What is Amazon MTurks

Amazon MTurk

You may want to use the Croudsourcing Marketplace Amazon Mechanical Turk (MTurk). The following explains how to do this.

Note: We have to assume that employee IDs are personal data. Therefore, restrictions from the GDPR (see personal data) may apply. Therefore, speak to your data protection officer prior to application if you intend to use the individual codes or worker IDs.

Show code

According to the official information from Amazon, you should provide an ID at the end of the questionnaire, which the workers must enter in the MTurk form.

One possibility is to display a fixed code if the respondents meet your quality check criteria.

if (caseTime ('begin')> 600) {html ('

The questionnaire code is 12345678

');} else {html ('

We're sorry, You have not filled out this survey carefully enough.

');}

However, you will likely want to provide custom codes to prevent employees from sharing the code. To do this, please follow the instructions for displaying individual codes or voucher codes.

However, the use of the official code solution means a certain amount of additional work when it comes to assigning which workers have earned the HIT and which have not.

Copy the worker ID

If you create a new MTurk task using the template with the “Questionnaire link”, you can change the code to send the worker ID directly to your data set.

MTurk task

In the Amazon MTurk Requester Administration, please select Create → New Project and then start with the template surveyPoll link. click on Create projectto start with the details.
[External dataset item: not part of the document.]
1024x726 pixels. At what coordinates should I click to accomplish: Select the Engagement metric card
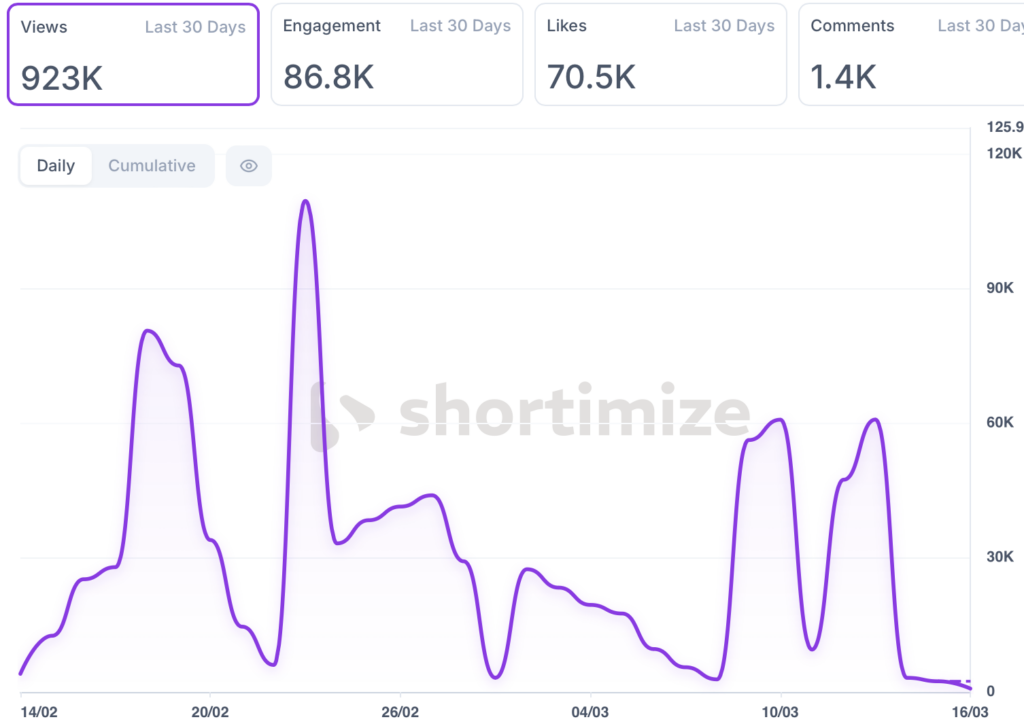coord(396,54)
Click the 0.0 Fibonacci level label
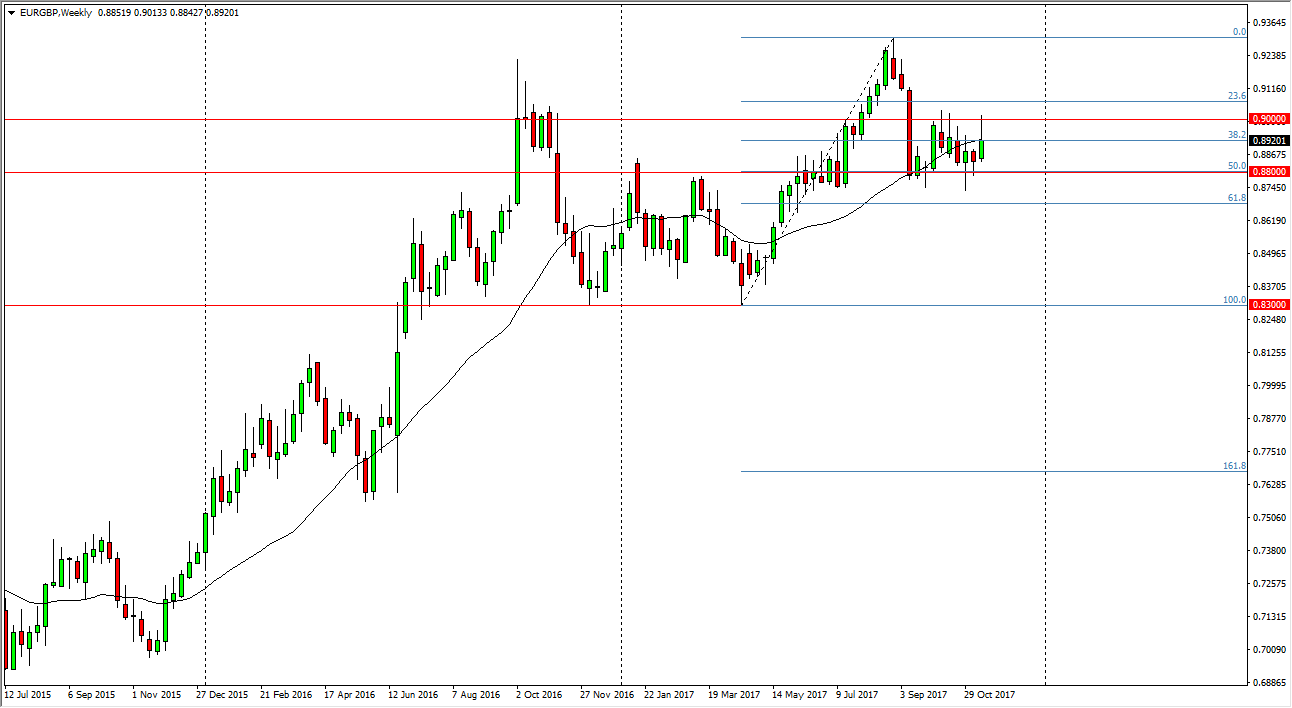 [x=1239, y=32]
In the first tab of the Amazon MTurk form, please enter all data (title, description, ...)

In the second tab, "Design Layout", click the "Source" button to see the HTML source code of the design.

There are two changes you need to make in the source code. First insert a line at the very beginning under the tag to embed JavaScript (additional line is set in bold).



\\

Next, the following must be added, which writes the survey URL with the appropriate parameters. On the next line, find and replace the content of the tag as follows:




The first parameter in the function is the URL link of your survey.

The second parameter is necessary to display the link.

You can still choose for or against a survey code. If you don't want one, just remove the line:

After you have made these changes, click the "Source" button again and edit the other texts, e.g. B. the study description.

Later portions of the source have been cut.